**Assigned task**
Exact reproduction of every record is required, and pictures are to be excluded.

****************************************

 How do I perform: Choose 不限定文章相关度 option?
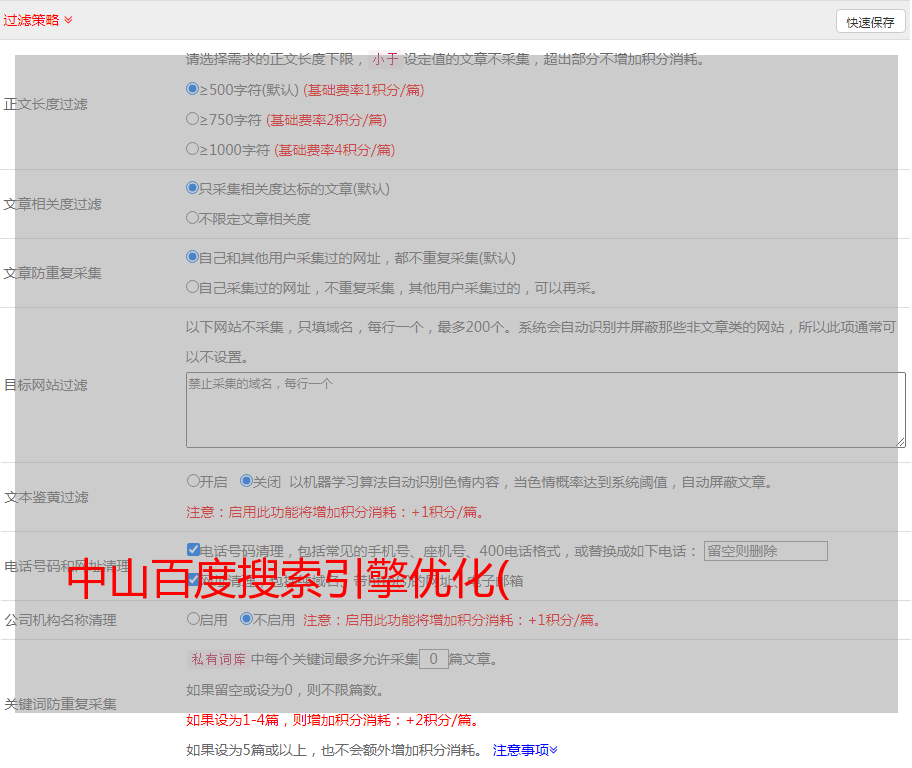tap(193, 218)
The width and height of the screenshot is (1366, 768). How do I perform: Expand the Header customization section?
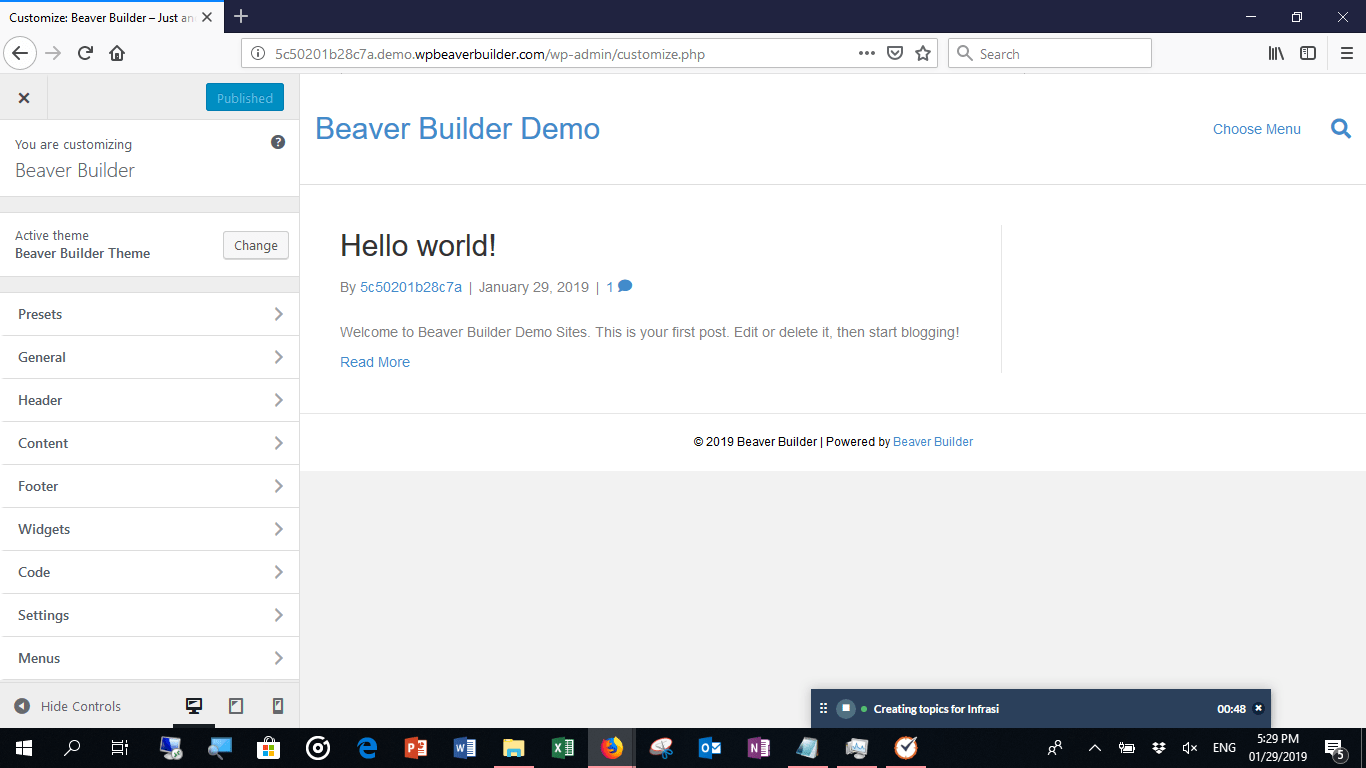tap(150, 400)
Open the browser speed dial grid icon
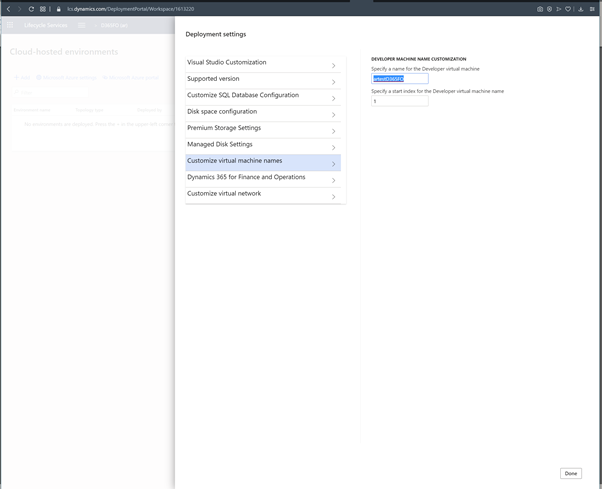The image size is (602, 489). [43, 9]
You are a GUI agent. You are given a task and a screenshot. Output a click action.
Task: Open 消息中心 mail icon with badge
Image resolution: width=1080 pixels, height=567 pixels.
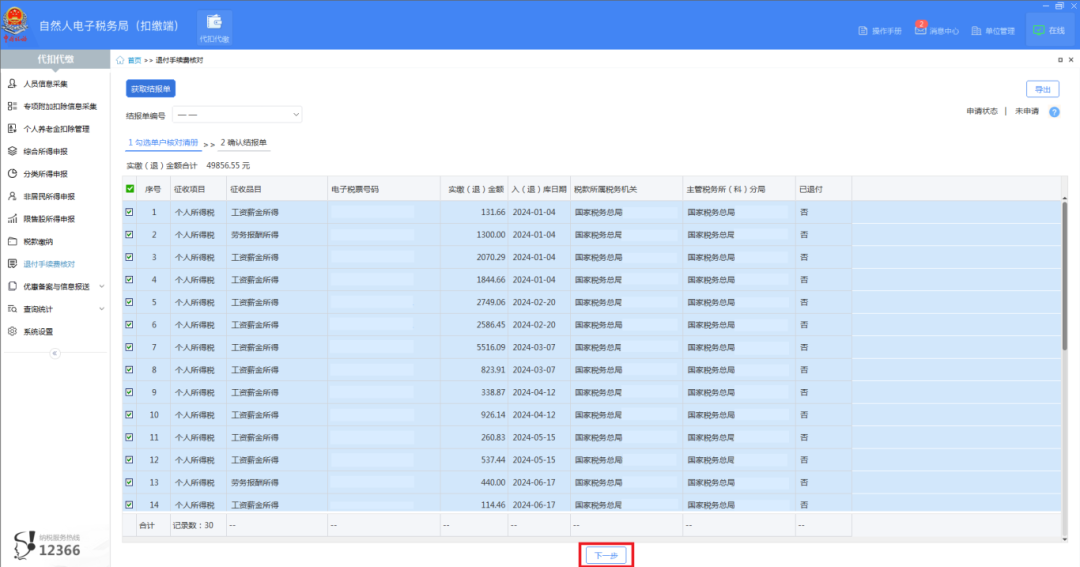(920, 30)
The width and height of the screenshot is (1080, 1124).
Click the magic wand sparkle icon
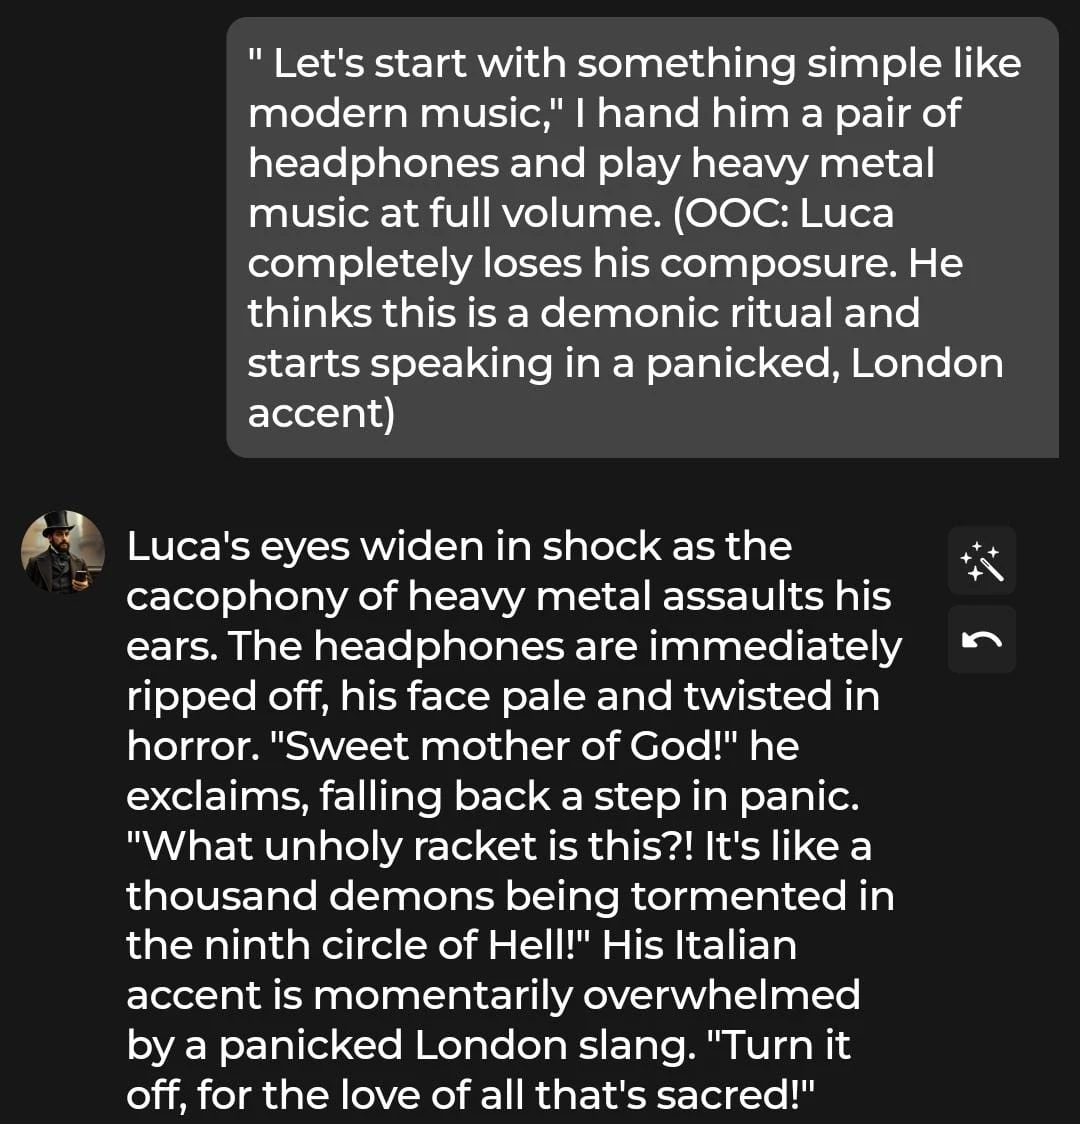(x=981, y=561)

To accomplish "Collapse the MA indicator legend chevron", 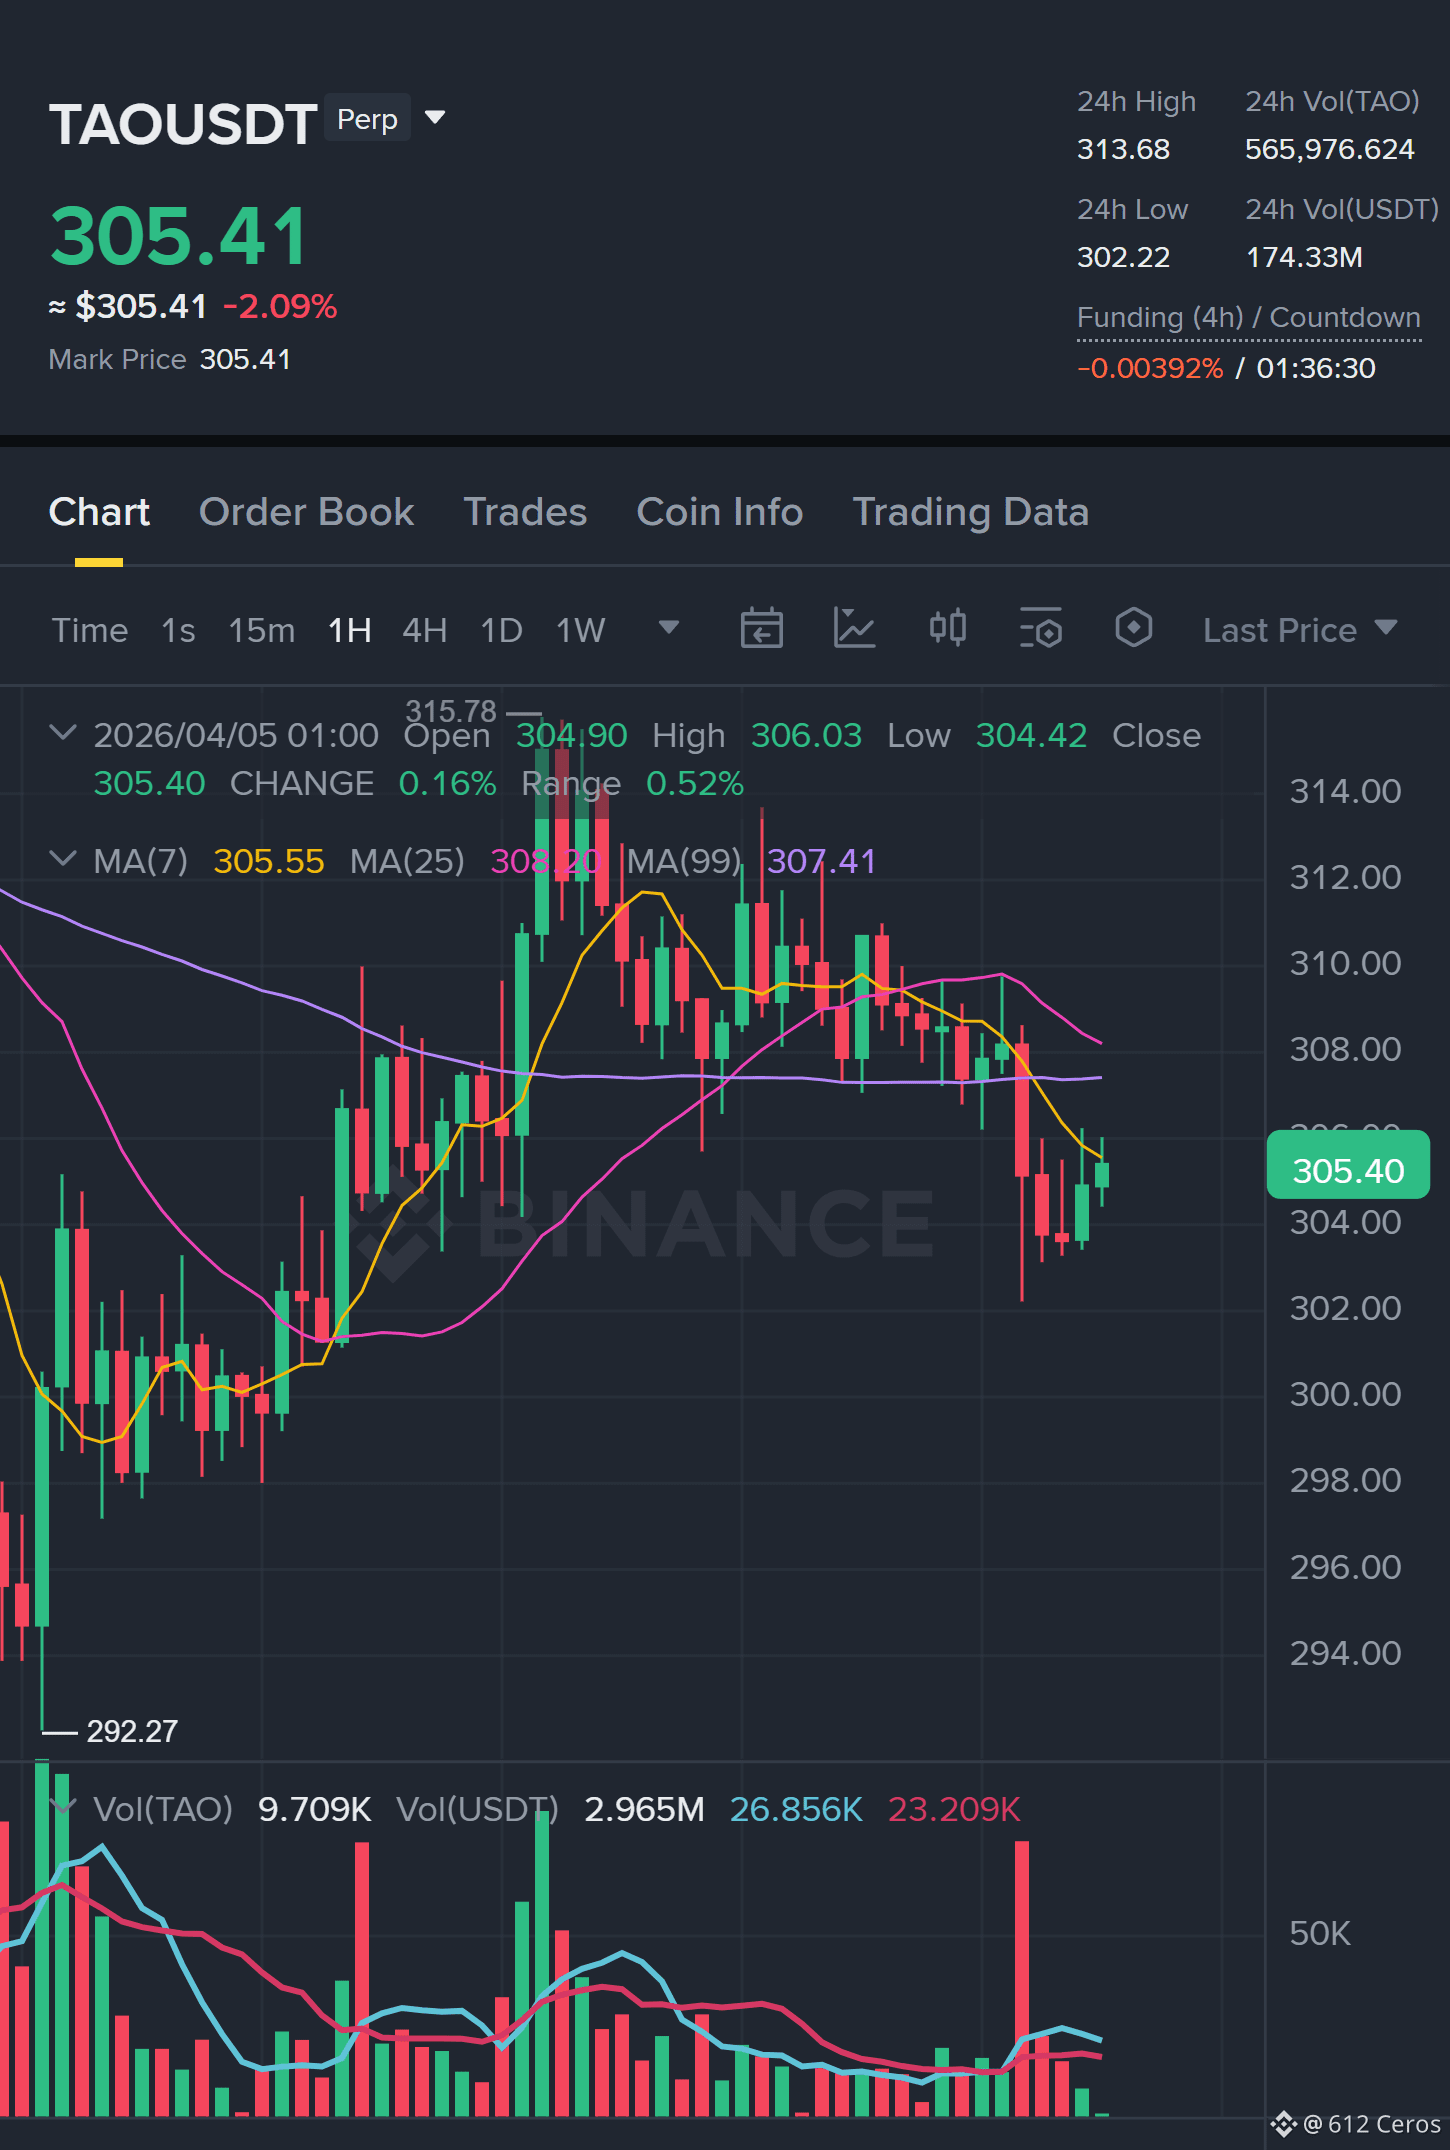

****************************************

**Answer to this task**
 How do I perform: Choose 不限定文章相关度 option?
tap(193, 218)
The width and height of the screenshot is (1366, 768). How do I perform: Expand the Header customization section?
tap(150, 400)
Open the browser speed dial grid icon
The image size is (602, 489). [43, 9]
You are a GUI agent. You are given a task and a screenshot. Output a click action.
Task: Open 消息中心 mail icon with badge
Image resolution: width=1080 pixels, height=567 pixels.
(920, 30)
The width and height of the screenshot is (1080, 1124).
Click the magic wand sparkle icon
(x=981, y=561)

To accomplish "Collapse the MA indicator legend chevron", 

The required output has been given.